After the period of massive capital pouring in 2005 2011, from 2012, particularly in the last three years, the market has witnessed the end of some deals. Some of those ended because investors wanted to take profits when they achieved their expected profits, while some of the deals were not successful.

In 2012, ANZ officially divested all of its investment in Sacombank. According to information, a group of shareholders approached and asked ANZ to sell these shares at an attractive price. Similarly, in 2013, OCBC divested from VPBank, collecting more than 14 million US dollars of profit.

Numerous other farewells took place in 2017 and 2018, between Techcombank and HSBC, ACB and Standard Chartered, and OCB and BNP Paribas. Most recently, in early 2019, the market recorded another breakup between SeABank and Societe generale.
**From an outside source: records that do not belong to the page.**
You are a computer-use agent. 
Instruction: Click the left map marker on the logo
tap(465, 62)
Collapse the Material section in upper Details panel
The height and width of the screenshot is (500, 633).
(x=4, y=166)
Thus, among 12 deals to sell shares to strategic investors over the past 15 years, six investors have carried out divestments.

According to analysis of banking experts, most foreign investors when investing in Vietnamese banks aim to make profit rather than long-term commitment, especially investors from the Europe. Therefore, it is understandable when these investors wanted to take profits or restructure their portfolios.

Nevertheless, the divestments of some foreign investors do not mean that the banking market of Vietnam is no longer attractive. Over the past 15 years, foreign investors have still looking for ways to penetrate in the Vietnam’s banking system, especially investors from the Asean, South Korea, Japan, etc. The number of banks with 100 percent foreign capital and foreign bank branches in Vietnam have also increased rapidly. Not to mention, many investors have acquired domestic finance companies and fintechs.

In addition to investors withdrawing from the market, numerous others investors are still holding on, such as Mizuho, CBA, Deutsche Bank, Tokyo Mitsubishi UFJ, Maybank, etc. Moreover, numerous other investors are also trying to buy more shares of Vietnamese banks, such as GIC fund from Singapore, J.Trust from Japan, Srisawad from Thailand, Clermont group from Singapore, etc.

Experts believe that the good economic growth of Vietnam, the recovering stock market, and the increasing need to raise capital to meet the Basel II standards of Vietnamese banks will make M&A deals more exciting in the near future.

However, the forms of mobilising foreign capital of banks will be more diverse. Some banks will continue to seek strategic partners, but some other banks will choose to sell to foreign financial investors such as Techcombank, HCM City Development Commercial Joint Stock Bank (HDBank), etc.